A bank with extensive holdings of these kinds of assets may eventually have to use capital to cover losses, shrinking its buffer of equity. Many of those assets are also likely to be in non-accrual status and no longer earning money, diminishing earnings and elevating the risk of a failure in the future.
On Bankrate's test of asset quality, Farmers State Bank of Underwood scored 32 out of a possible 40 points, lower than the national average of 37.49 points.
A widely used indicator of asset quality is the percentage of problem assets a bank holds compared to its total assets. As of December 31, 2017, 2.25 percent of Farmers State Bank of Underwood's loans were noncurrent, meaning they were more than 90 days past due or were in non-accrual status. That's above the national average of 1.01 percent.
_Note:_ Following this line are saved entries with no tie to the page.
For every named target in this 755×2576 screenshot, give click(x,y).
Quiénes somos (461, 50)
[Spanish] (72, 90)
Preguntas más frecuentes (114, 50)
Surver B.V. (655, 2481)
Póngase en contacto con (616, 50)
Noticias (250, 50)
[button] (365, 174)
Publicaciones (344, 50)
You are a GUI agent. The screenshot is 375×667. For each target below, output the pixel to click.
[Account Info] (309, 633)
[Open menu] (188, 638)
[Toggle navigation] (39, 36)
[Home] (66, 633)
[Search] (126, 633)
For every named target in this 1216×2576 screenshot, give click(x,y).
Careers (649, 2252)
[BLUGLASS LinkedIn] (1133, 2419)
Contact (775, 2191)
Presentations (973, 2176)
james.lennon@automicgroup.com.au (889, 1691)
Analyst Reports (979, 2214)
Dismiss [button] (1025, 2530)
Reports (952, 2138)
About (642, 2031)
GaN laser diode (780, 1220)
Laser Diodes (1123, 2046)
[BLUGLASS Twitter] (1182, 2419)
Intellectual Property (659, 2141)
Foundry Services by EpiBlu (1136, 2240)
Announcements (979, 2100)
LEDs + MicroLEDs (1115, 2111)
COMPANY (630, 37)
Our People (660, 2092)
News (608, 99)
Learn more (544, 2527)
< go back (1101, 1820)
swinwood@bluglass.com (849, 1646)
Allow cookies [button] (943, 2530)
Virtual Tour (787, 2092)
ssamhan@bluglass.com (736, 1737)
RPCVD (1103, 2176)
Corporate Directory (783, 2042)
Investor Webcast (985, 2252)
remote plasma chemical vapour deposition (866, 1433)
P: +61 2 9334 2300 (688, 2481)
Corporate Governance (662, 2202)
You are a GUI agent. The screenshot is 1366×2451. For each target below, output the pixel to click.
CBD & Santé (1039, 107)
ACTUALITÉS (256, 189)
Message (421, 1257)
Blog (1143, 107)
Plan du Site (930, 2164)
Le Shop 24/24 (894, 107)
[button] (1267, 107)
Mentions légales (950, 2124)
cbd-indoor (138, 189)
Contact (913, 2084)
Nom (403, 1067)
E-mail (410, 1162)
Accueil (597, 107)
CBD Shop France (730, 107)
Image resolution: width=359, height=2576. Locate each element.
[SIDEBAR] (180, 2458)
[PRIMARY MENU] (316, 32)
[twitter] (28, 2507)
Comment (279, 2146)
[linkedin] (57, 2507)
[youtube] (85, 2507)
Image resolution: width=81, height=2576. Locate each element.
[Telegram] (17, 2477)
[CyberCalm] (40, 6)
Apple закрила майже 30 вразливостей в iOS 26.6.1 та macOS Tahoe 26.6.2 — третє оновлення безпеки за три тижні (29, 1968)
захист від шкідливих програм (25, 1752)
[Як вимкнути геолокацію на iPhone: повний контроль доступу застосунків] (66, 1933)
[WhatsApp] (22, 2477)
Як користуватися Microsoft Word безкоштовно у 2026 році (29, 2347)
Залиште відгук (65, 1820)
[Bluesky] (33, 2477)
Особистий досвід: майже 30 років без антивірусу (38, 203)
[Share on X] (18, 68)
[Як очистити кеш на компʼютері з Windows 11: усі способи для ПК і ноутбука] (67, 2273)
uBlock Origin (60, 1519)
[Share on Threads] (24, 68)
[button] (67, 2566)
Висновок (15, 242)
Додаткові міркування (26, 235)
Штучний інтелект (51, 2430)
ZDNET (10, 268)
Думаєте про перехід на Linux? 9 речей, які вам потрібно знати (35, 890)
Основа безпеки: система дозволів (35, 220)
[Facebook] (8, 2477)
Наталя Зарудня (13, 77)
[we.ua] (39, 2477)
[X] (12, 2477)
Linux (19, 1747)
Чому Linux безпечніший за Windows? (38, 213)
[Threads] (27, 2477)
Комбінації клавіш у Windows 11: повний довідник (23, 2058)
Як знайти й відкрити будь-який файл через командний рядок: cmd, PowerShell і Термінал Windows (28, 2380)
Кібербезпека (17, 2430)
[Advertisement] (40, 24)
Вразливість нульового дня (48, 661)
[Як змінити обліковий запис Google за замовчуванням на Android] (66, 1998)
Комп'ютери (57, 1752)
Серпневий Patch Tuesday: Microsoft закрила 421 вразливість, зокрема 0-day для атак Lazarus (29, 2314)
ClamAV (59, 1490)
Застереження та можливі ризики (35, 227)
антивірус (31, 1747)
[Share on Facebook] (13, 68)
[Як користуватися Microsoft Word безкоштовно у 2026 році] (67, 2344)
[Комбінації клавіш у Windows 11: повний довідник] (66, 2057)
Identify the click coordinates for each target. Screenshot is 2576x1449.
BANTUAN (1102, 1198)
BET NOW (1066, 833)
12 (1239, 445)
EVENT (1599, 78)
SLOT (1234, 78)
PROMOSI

Banks keep a reserve to deal with problem assets known as an "allowance for loan and lease losses." The size of that reserve can be a helpful indicator when evaluating a bank's ability to manage problem assets, especially when compared to the total amount of problem loans. Unfortunately, the FDIC did not provide information on Farmers State Bank of Underwood's loan loss allowance in its most recent filings.